**ACTIVITY A**
In the text about Tecoma stans below, rewrite the paragraph that begins "The wood of Tecoma stans" as a short bulleted list that keeps its main facts.
**ACTIVITY B**
Write a continuation of the text about Tecoma stans below, starting after its last sentence.

Tecoma stans is drought-tolerant and grows well in warm climates. It is cultivated as an ornamental. They are grown in many parts of the world for their beautiful flowering, to adorn streets and gardens. It can be easily propagated by stem cuttings. Native to the southwestern United States and adjacent Mexico, Tecoma stans var. angustata is shorter and more tolerant of drought and cold than many of the tropical varieties commonly sold in nurseries.

===Uses===
The wood of Tecoma stans is used in rustic architecture like bahareque, for the construction of furniture and canoes, or as firewood or charcoal. It is a medicinal plant used against diabetes and against diseases of the digestive system, among other uses. The plant is desirable fodder when it grows in fields grazed by livestock.

It is a very potent anti-venom against cobra venom, used by Pakistani old medicine. It is proved to be better than antiserum, the paste of this plant's leaves are applied topically on the cobra bite. Its bio-chemicals bind with the cobra venom enzymes thus effectively inhibiting the venom.

**EXTRACTED INFORMATION**

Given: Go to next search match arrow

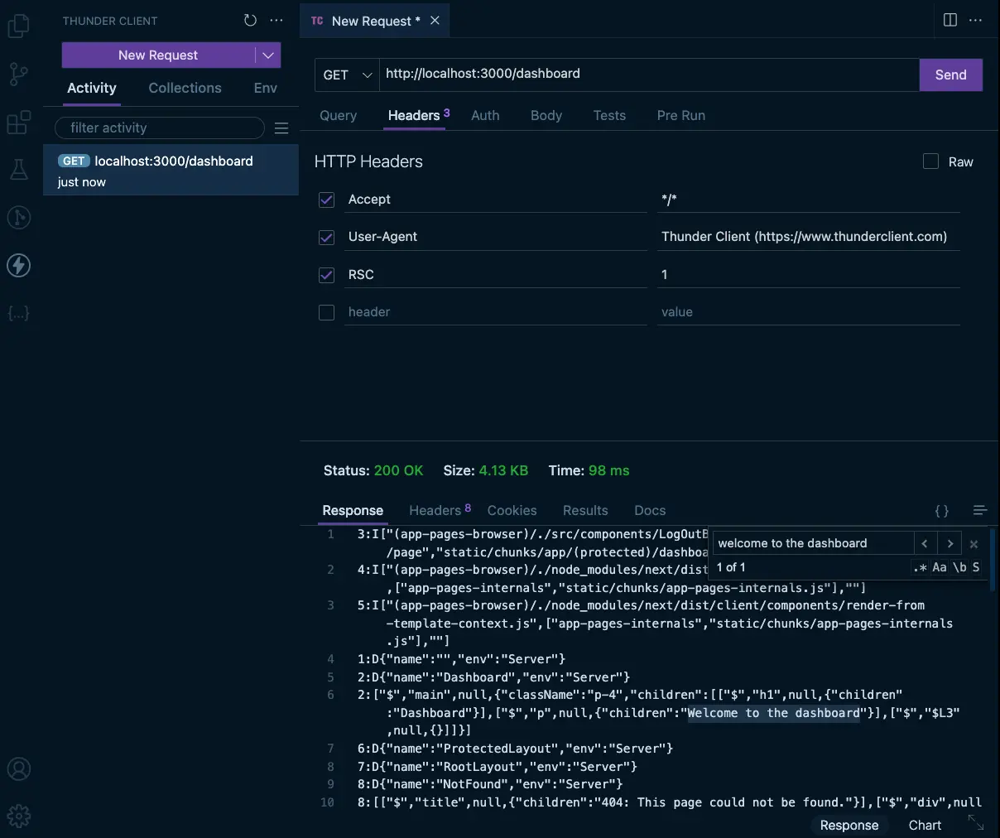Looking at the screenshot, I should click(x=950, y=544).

==

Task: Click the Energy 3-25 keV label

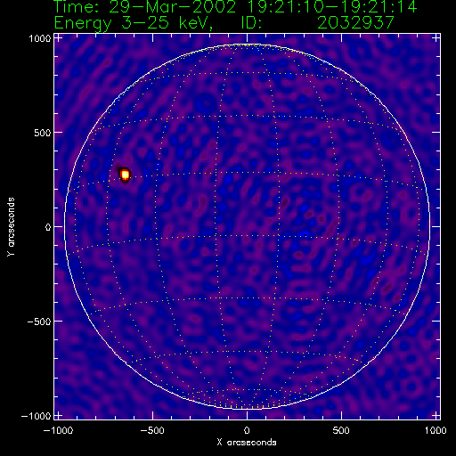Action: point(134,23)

**RESPONSE AREA A**
- Wood: used in rustic building such as bahareque, for furniture and canoes, and as firewood or charcoal
- Medicine: used against diabetes and digestive diseases, among other uses
- Fodder: a good food for livestock where it grows in grazed fields

**RESPONSE AREA B**
====Honey production====

Tecoma stans is unique in that although it is nontoxic itself, the honey from its flowers is poisonous nonetheless.

==Invasiveness==
Tecoma stans has invasive potential and occasionally becomes a weed. The species is considered invasive in Africa (especially South Africa), South America, Asia, Australia and the Pacific Islands. It now presents a significant danger for biodiversity. It competes with local species and can form thick, almost monospecific thickets. Seedlings establish speedily with a prominent tap root. The tree can replant from cut roots, thereby causing rapid re-infestation unless the remaining roots are burnt off.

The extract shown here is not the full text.